We don't refer to those IRs. There are multiple spine groups (ortho and neuro spine) willing to inject cement who we refer to instead. It's the hospitalists and med oncs who place the referrals to IR who often never even call rad onc.
The reason for this is because here in weird academics land, when the hospitalist puts in a consult for IR, the IR mid-level or fellow shows up quickly after the consult is placed with a smiling face and takes care of things. The hospitalists know exactly who the IR is or mid-level is who will take care of their consult because it's basically only one of them who does the kyphos plus the IR mid-level typically does all the inpatient consults. So it's easy for them to curbside and they know who's responsible for the consult and who to contact for any follow-up.

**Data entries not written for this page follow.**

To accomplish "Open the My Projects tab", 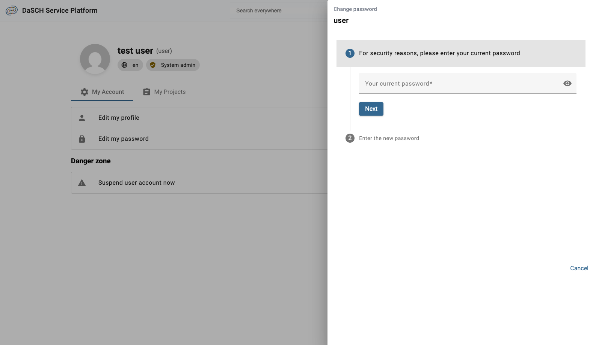I will (164, 92).
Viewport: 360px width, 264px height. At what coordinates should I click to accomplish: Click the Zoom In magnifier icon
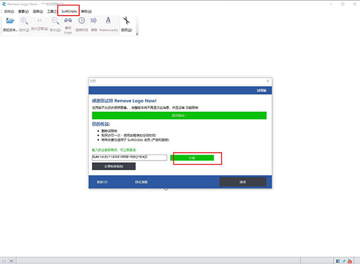pos(25,22)
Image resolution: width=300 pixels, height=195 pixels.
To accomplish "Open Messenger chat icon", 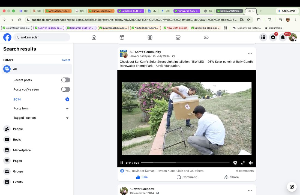I will tap(273, 37).
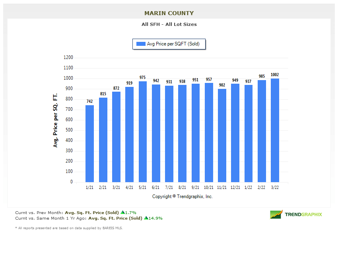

Meanwhile, a different rad onc attending is responsible for inpatient consults based on day or even time of day (morning or PM coverage). Inpatients are usually staffed as attending only without midlevel/resident support. The rad oncs often have to see the consult end of day or next morning due to high volume of clinic patients. The academic rad onc may not be very happy to even get the inpatient consults. That rad onc might not be at the hospital very often, and the cast and crew taking care of inpatients changes all the time. Further, multiple hand-offs often take place, which makes it hard for the hospitalists to know who to contact, curbside, or follow-up with.
At the end of the day, we provide poor customer service to the inpatient teams and lose patients. Every once and awhile departmental leadership groans at us about this, we tell them to provide us a consistent inpatient service, they tell us no, and the status quo continues. This is the same reason why neurosurgery gets consulted for every brain met, even if the patient is clearly not a surgical candidate. They have a resident service responsible for seeing every inpatient consult, no matter the reason, so it's easy for the referring services to place the consult and have something happen quickly.
unless on clinical trial based on current evidence.
I proposed a randomized clinical trial to the IR who does the cement/RFA alone. No way that's going to happen. Surgeons and other proceduralists seem to have no problem just going off and doing things, then writing retrospective series to justify it later.